Giving Back Through the Gift Shop: A Volunteer’s Experience
After Barbara Torres tragically lost her husband in March 2018, she was seeking ways to connect within her community. “I felt like I needed to get out of the house,” said Barbara, who had retired after working as a human resources director for LA Metro. A friend suggested she explore volunteering at her local hospital, so she applied at Emanate Health Foothill Presbyterian Hospital. Barbara also served at a few other organizations around that same time but did not feel like any of them were a good fit for her. Once Emanate Health reached out to her, she said with a smile, “The rest was history.”
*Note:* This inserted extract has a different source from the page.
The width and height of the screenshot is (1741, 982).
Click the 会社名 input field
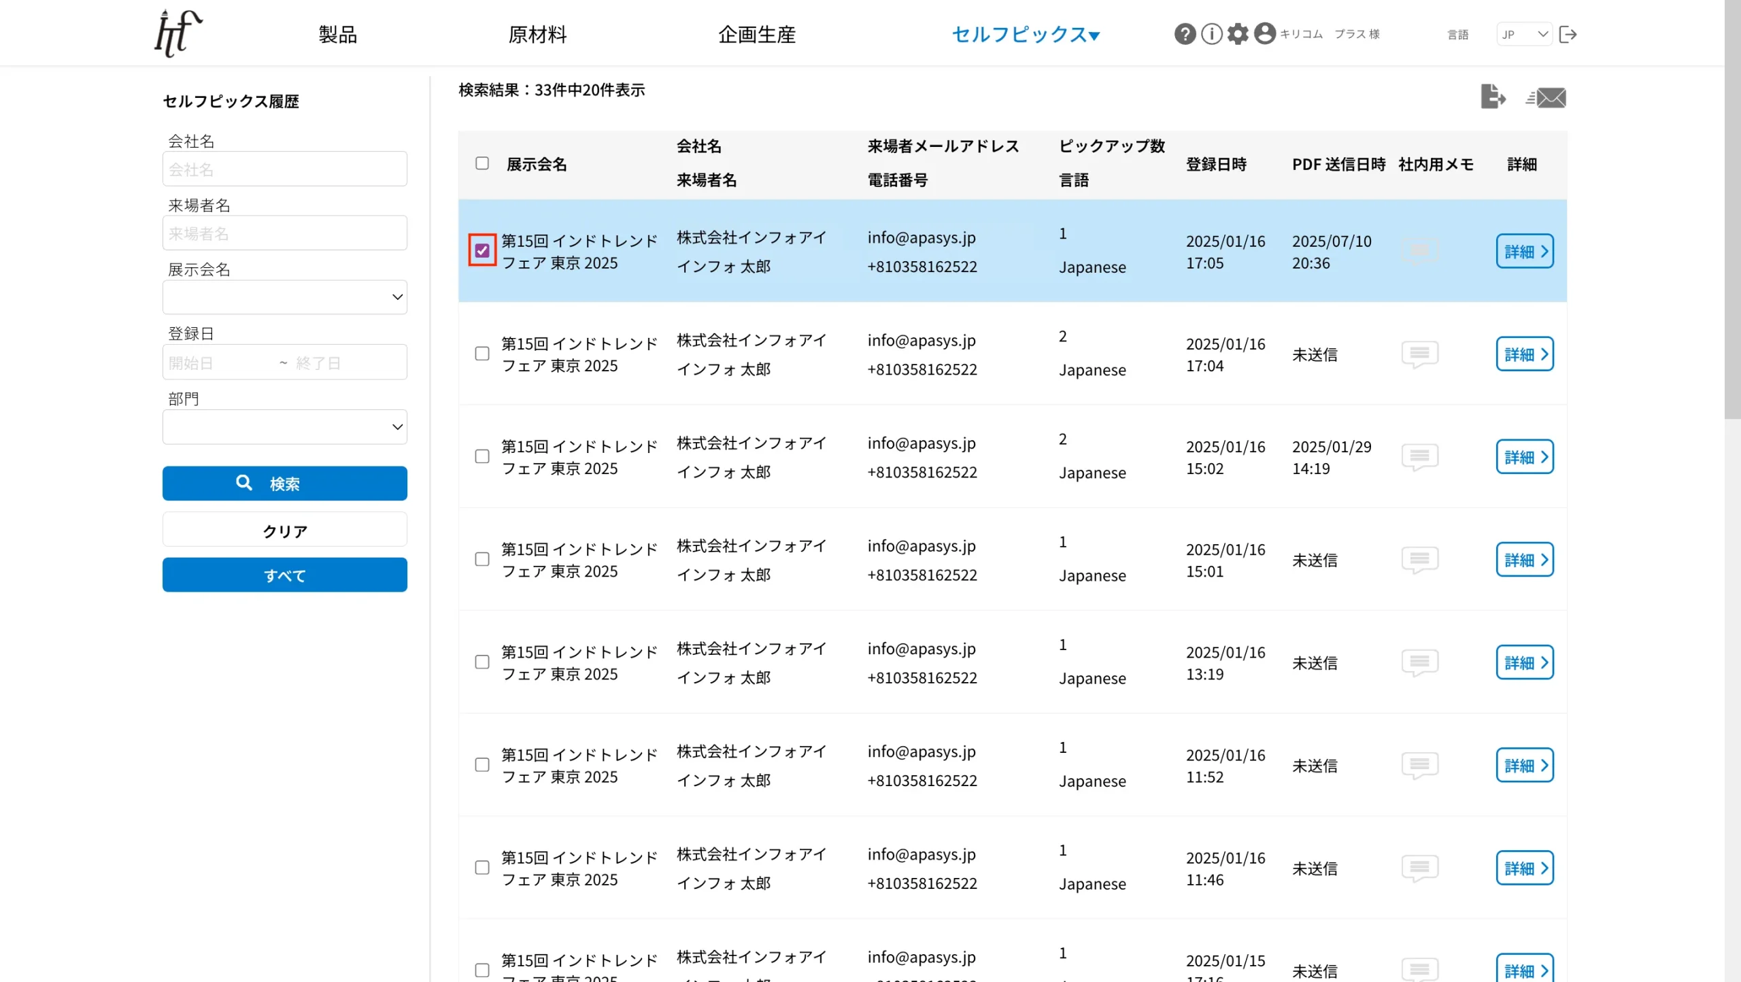[284, 169]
For the past five years, Barbara has regularly volunteered in the hospital’s gift shop and joined its auxiliary, serving as its social chair. She likes working in the gift shop because it provides visitors with an opportunity to “take a break and get out of the room [of their loved ones].” Barbara recalled a special encounter with a customer who came to purchase a special gift for herself because she had received positive news about her breast cancer treatment. After conversing for a few minutes, Barbara, who is also a breast cancer survivor, discovered that she and the customer had the same doctor—the customer has returned on more than one occasion to the gift shop just to visit Barbara.
While Barbara has encouraged several friends to join her as an Emanate Health volunteer (“I have to practice what I preach,” she laughed), what has surprised her most about her volunteer experience is the number of close relationships she has made. “I didn’t expect to make such wonderful friends,” she said. “Many of these women have been volunteering for a long time, so I look up to them as mentors too.”
In addition to her fundraising work with the auxiliary, Barbara has also supported Emanate Health Foundation through its annual Autumn Nocturne gala. At last year’s event, the auxiliaries were formally acknowledged for their significant gifts of time, talent and treasure to the hospitals. “That meant a lot to us,” she shared. Barbara, who came with her parents to the United States from Cuba at age 2, considers herself an “altruistic” person: “A lot of people helped us when we came to this country,” she recalled, “I enjoy helping people.”